La mayoría de nosotros hemos oído “controla tus emociones”, pero rara vez nos enseñan cómo hacerlo. Este estudio explora una pregunta simple con grandes consecuencias cotidianas: ¿las personas que son mejores en notar y juzgar sus propios pensamientos también son mejores eligiendo cómo manejar sus sentimientos? Los hallazgos sugieren que quienes tienen habilidades de autorreflexión más afinadas son menos propensos a reprimir sus emociones de forma dañina, aun cuando no usan necesariamente técnicas de calma más sofisticadas.

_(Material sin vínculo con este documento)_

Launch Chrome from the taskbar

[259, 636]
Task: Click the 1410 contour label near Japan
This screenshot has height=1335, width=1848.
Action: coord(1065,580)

Dos maneras de intentar gestionar los sentimientos

Los psicólogos suelen centrarse en dos tácticas comunes que la gente usa para manejar emociones difíciles. Una es la revaluación (reappraisal): replantear mentalmente una situación para que se perciba como menos perturbadora, por ejemplo diciéndote que un comentario duro dice más del que lo hace que de ti. La otra es la supresión: mantener la cara impasible y ocultar lo que sientes, aun cuando las emociones sigan agitadas por dentro. Investigaciones previas vinculan la revaluación con mejor estado de ánimo, relaciones más fuertes y mayor satisfacción vital, mientras que la dependencia de la supresión se asocia a menos emociones positivas, menor apoyo social y menor bienestar. Sin embargo, las teorías también sostienen que cualquier estrategia puede funcionar bien o mal según la situación, y que el éxito depende de poder monitorizar lo que sentimos y si la táctica elegida realmente ayuda.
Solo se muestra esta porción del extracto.